### REQUIREMENT 1
In the passage comparing simulated waves with Brock's measurements, by how much are the calculated wavelengths shorter than the experimental values?
### REQUIREMENT 2
Transcribe the part of the passage comparing simulated waves with Brock's measurements, starting with "Figure 4. Variations" and going on through "(f): case 2.".
-- Start EXTRACT TO READ --
The comparisons between the calculated depth and the measures of Brock (Reference Brock1967) are presented in figure 4 for the cases 2, 3, 4, 6, 8 and 9, and in figure 5 for the cases 1, 5 and 7 (black curves). All cases are in good agreement with the experimental results, especially given that there is no calibrated parameter in the model. Moreover, all cases show the same trend. In particular, the calculated wavelengths are systematically shorter than the experimental values by 3.7–5.4 %. The values of the calculated wavelength $\lambda$ and of the wavelength $\lambda _B$ measured by Brock are given for each case in table 3 together with the relative deviation $\Delta \lambda / \lambda _B=(\lambda -\lambda _B)/\lambda _B$. As the wavelength is proportional to the wave velocity, the simulated waves are slightly slower than in the experiments. The calculated maximum depths $h_{max}$ and minimum depths $h_{min}$ are also smaller than their respective measured values $h^B_{max}$ and $h^B_{min}$, but the calculated wave amplitudes $H=h_{max}-h_{min}$ are remarkably accurate, differing from the measured values $H_B$ by less than 1 % for six out of nine cases, with the other three differing by only 1.6 %, 2.9 % and 3.7 % (see table 3). The wave profiles are well reproduced. In all cases, the depth is systematically slightly overestimated just after the crest (just at the left of the crest in the figures) and systematically slightly underestimated before the troughs (to the right of the troughs in the figures). The shock length, defined as the distance between the minimum depth and the maximum depth at the wave front, is in good agreement with the experiments (it is slightly underestimated in case 7). Note that since, in the experimental data of Brock (Reference Brock1967), the steep parts of the wave fronts were measured as shocks, with several values of the depth measured at the same abscissa (between 3 and 10 values of $h$ for the same value of $x$), it is not possible to define univocally a norm ($L^1$ or otherwise) to quantify the difference between numerical solutions and measured data.

Figure 4. Variations of the normalized depth over one period for the experimental results of Brock (Reference Brock1967) (dots) and for the numerical simulation (curve). The abscissa is normalized by the wavelength measured by Brock. Plots are for (a) case 9, (b) case 8, (c) case 6, (d) case 4, (e) case 3, (f): case 2.
-- End EXTRACT TO READ --
-- Start DATA EXCERPT --
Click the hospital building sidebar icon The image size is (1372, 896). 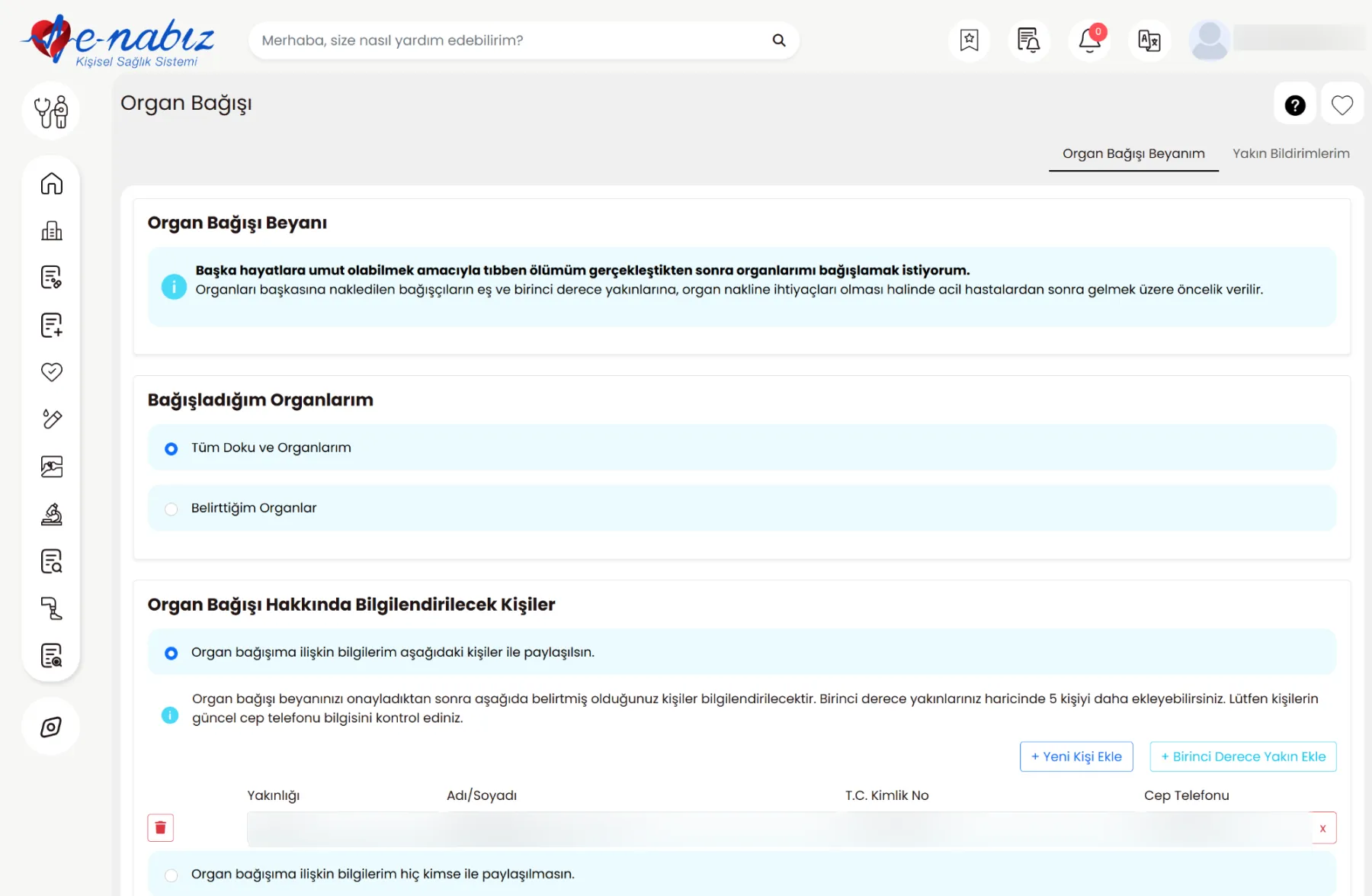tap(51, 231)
-- End DATA EXCERPT --
### RESPONSE 1
They are shorter by 3.7–5.4 %.

### RESPONSE 2
Figure 4. Variations of the normalized depth over one period for the experimental results of Brock (Reference Brock1967) (dots) and for the numerical simulation (curve). The abscissa is normalized by the wavelength measured by Brock. Plots are for (a) case 9, (b) case 8, (c) case 6, (d) case 4, (e) case 3, (f): case 2.